The PSNR does a point-by-point comparison between two images. The histograms capture the entire distribution of intensities as a whole. For example, if you had an image that was:
A = [0 255;
255 0];
... and another that was:
B = [255 0;
0 255];
... and let's say original image was
C = [0 128;
128 0];.
Even though the histograms between A
and B
are the same, the PSNRs are 9.0650
and 2.0344
dB respectively. As such, I wouldn't rely on the histograms themselves as they only capture global information. Look at it locally. You can obviously see one has higher quality than the other. In your histograms, though most of the bins of the histograms look equal, but histograms are not spatially aware. In other words, the spatial relationships of pixels are not captured in histograms, as you have seen with my example I gave above. You could have, say, 15 pixels having intensity 80 for both images, but they could be in completely different locations in each of the images. As such, you could have a completely different looking image in comparison to another, but if you counted the amount of pixels per intensity, as long as the counts per intensity are equal, the histograms will be equal.
You can see that A
and C
are similar in that one is simply the grayer version of the other. However, B
is way off as it has white pixels where there are dark pixels in C
, and dark pixels when there are gray pixels in C
. Though the histograms between A and B are the same, the actual content between them are quite different compared to C
.
I do realize that you need to compare the histograms / probability distributions between both of the images, but this question may have been asked on purpose. Though you can see the distribution of intensities is relatively the same, if you analyze local image patches between the two, you can definitely see that one is a lower quality than the other. To be honest, and recounting from personal experience, you should take PSNR with a grain of salt. Just because one image has a higher PSNR than the other doesn't necessarily mean that it is better quality. In fact, there have been images where they were lower PSNR, but I considered them to be better quality than one with higher PSNR.

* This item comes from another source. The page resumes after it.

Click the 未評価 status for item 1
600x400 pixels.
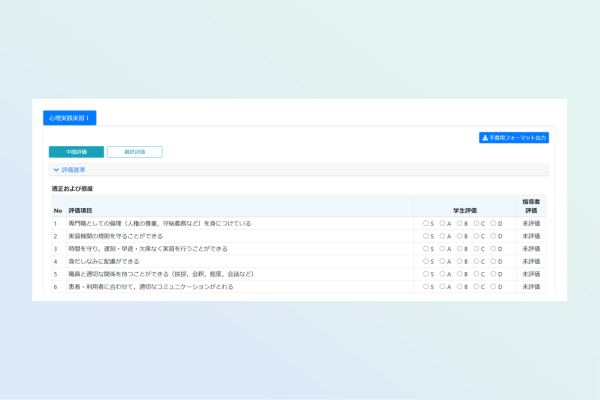click(x=530, y=223)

As such, when you answer your question, make sure you reference everything that I've said here.
tl;dr
: Though the histograms look equal, histograms are not spatially aware. The spatial relationships of pixels are not captured in histograms. As such, you could have a completely different looking image in comparison to another, but if you counted the amount of pixels per intensity, as long as the counts per intensity are equal, the histograms will be equal. Even with the histograms being unequal, doing PSNR does a point-by-point difference, and this (sort of) captures the spatial relationships of pixels and thus explains why the PSNRs are quite different.